Though the economic importance of the Fifth Plenum shouldn’t be understated, what may be more interesting yet to many China-watchers is the possibility of a major leadership shake-up following the Fifth Plenum. People’s Daily reported ahead of the opening of the plenary on Monday that “more than half of the Communist Party of China (CPC) Central Committee members selected during the 18th CPC National Congress in 2012 have been moved to different positions or were removed from their current jobs ahead of the CPC’s fifth plenary session,” a development it described as “extremely rare.” The New York Times‘ Sinosphere notes that historically either the fourth or the fifth plenum is where a major leadership shake-up occurs (since they roughly correspond to the mid-point between party congresses). Expect to possibly see big names such as Han Zheng, the Shanghai party boss and Politburo member, leave the scene. Liu Yuan, the political commissar of the General Logistics Department of the People’s Liberation Army, could be in for a promotion with a top role at the power Central Military Commission.

Beyond economic and personnel moves, the upcoming plenary could bring clarity to the future of Xi Jinping’s anti-corruption campaign. On Friday, Chinese state media reported, with strategic timing ahead of the Fifth Plenum, that the Wang Qishan-led Central Commission for Discipline Inspection (CCDI) would “expand its inspections into more state entities this year, with its sight set on major financial institutions including the central bank, securities regulators and state-owned banks.” If anything, the climate is right in China for an intensification of the anti-corruption campaign to assure both the Chinese public and international investors that inefficiency, cronyism, and embezzlement won’t bring down the Chinese economic machine. The Fifth Plenum may see the CCDI make good on Xi’s 2014 promise to “gnaw even tough bones and dare to ford dangerous rapids” now that the “easier reforms that could make everyone happy have already been completed.”
__________________________________________________
- **OBJECTIVE**: Write the next part of the passage on China's Fifth Plenum, starting after its final sentence. The material that comes after this has no connection to the passage on China's Fifth Plenum.

- **INFORMATION PROVIDED**:
__________________________________________________
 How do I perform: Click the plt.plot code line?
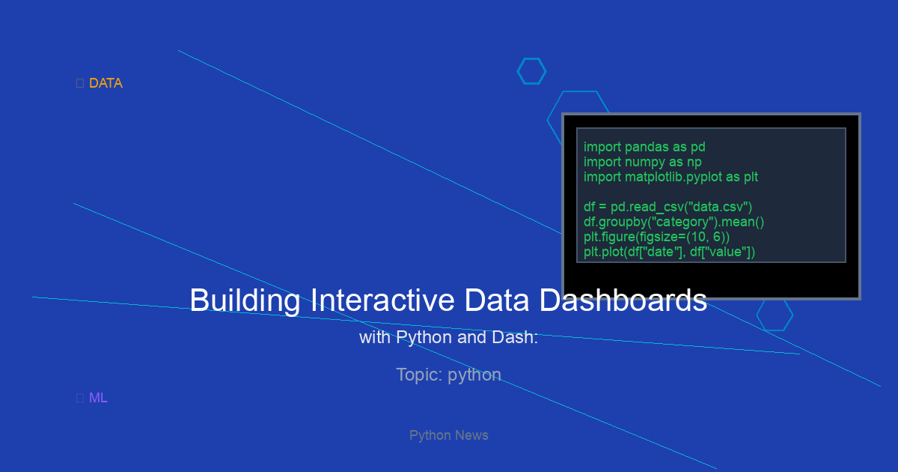[x=669, y=252]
__________________________________________________
- **TASK RESPONSE**:
Finally, the Fifth Plenum is the starting point for the next chapter in the story of the “China model.” Following this week’s secretive deliberations, we’ll see the release of a communiqué outlining some of the major outcomes in aspirational and vague language. From there, the Fifth Plenum’s outcomes will be dealt with again at the annual Central Economic Work Conference in December. Finally, the March meeting of the National People’s Congress will have to rubber-stamp and grant its imprimatur to the thirteenth Five-Year Plan. By the end of the week, the outcomes of China’s Fifth Plenum will be made public, shedding light on the path the world’s second largest economy will walk through 2020.